▸ Required action
Transcribe only part of the material below: the lines from the one containing "Given: Select 'Pobieranie" through the one containing "This screenshot has height=442, width=670.", inclusive, exactly as written.

▸ Excerpted data
====================
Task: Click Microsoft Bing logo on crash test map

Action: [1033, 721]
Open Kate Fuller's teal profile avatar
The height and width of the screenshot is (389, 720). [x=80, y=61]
====================
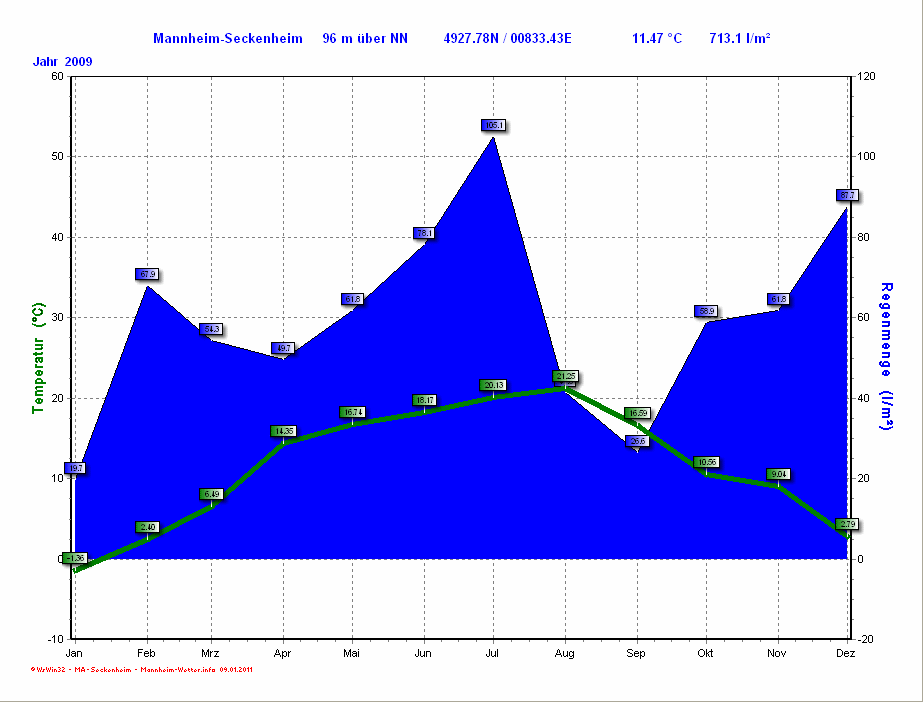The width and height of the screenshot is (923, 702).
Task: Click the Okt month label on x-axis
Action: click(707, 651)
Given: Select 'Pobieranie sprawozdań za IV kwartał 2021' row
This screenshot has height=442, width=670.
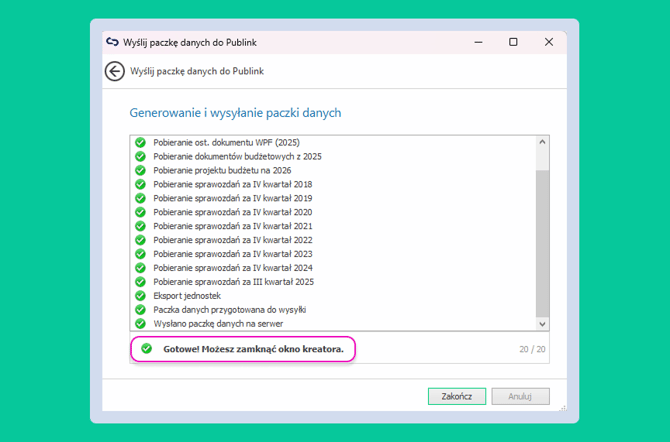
====================
▸ Result for this task
Given: Select 'Pobieranie sprawozdań za IV kwartał 2021' row
This screenshot has height=442, width=670.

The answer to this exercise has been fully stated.